At least two research organizations in Russia and a third likely target in Belarus were at the receiving end of an espionage strike by a Chinese country-condition state-of-the-art continuous risk (APT).
The cyberattacks, nicknamed “Twisted Panda,” happened against the background of Russia’s armed forces invasion of Ukraine, prompting a wide range of threat actors to quickly modify their techniques on the current turmoil to disseminate malware and execute opportunistic strikes.
They have manifested in the form of social engineering tactics, with current war and sanctions-themed baits arranged to lure potential victims into clicking damaging links or opening weaponized documents.
Examine Point, an Israeli cybersecurity firm that revealed details of the current intelligence-gathering technique, ascribed it to a Chinese risk actor with ties to Stone Panda (aka APT 10, Cicada, or Potassium) and Mustang Panda (aka Bronze President, HoneyMyte, or RedDelta).
Calling it a continuation of “a long-running espionage campaign against Russian-like businesses that has been in existence since at least June 2021,” the most recent signs of the activity are said to have been discovered as recently as April 2022.
Targets integrated two protection research establishments belonging to the Russian condition-owned defense conglomerate Rostec Company and an unfamiliar entity positioned in the Belarusian town of Minsk.
The phishing attacks commenced with emails that have a hyperlink masquerading as the Health Ministry of Russia, but in reality is an attacker-managed domain, as well as a decoy Microsoft Phrase doc built to trigger the infection and fall a loader.

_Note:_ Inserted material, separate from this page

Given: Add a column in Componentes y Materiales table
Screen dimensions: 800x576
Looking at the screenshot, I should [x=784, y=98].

Apart from establishing persistence through a scheduled process, the 32-bit DLL (“cmpbk32.dll”) is also responsible for launching a second-stage multi-layered loader, which is then unpacked to run the last payload in memory.

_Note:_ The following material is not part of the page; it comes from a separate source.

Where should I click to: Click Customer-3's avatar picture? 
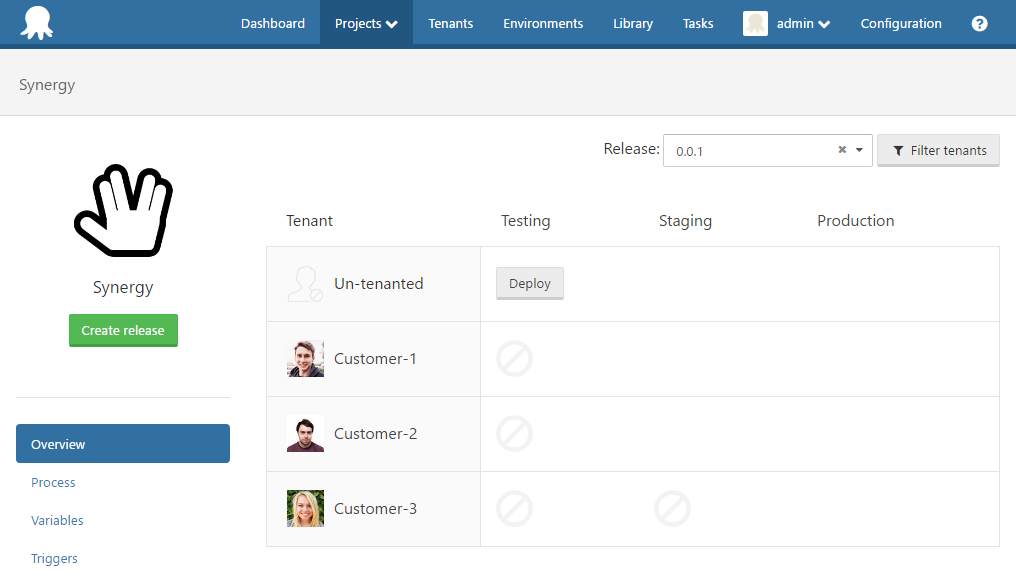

The inserted payload, Spinner, a previously undocumented backdoor, may leverage novel strategies including manage move flattening to hide the software move, which was previously found as being used by both Stone Panda and Mustang Panda in their assaults.
“These tools have been in development since at least March 2021 and employ advanced evasion and anti-investigation strategies such as multi-layer in-memory loaders and compiler-stage obfuscations,” according to Look at Place.
Despite its complex coding, Spinner is a barebones implant that can only enumerate infected hosts and run additional payloads downloaded from a remote server.
According to the compilation timestamps of the executables, Test Place uncovered an earlier form of the backdoor that is spread in a similar pattern, indicating that the marketing effort has been active since June 2021.
However, while the older edition lacks the anti-reverse engineering strategies, it compensates by offering additional capabilities not found in Spinner, such as the ability to record and manipulate data files, exfiltrate sensitive information, and run functioning program instructions and arbitrary downloaded payloads.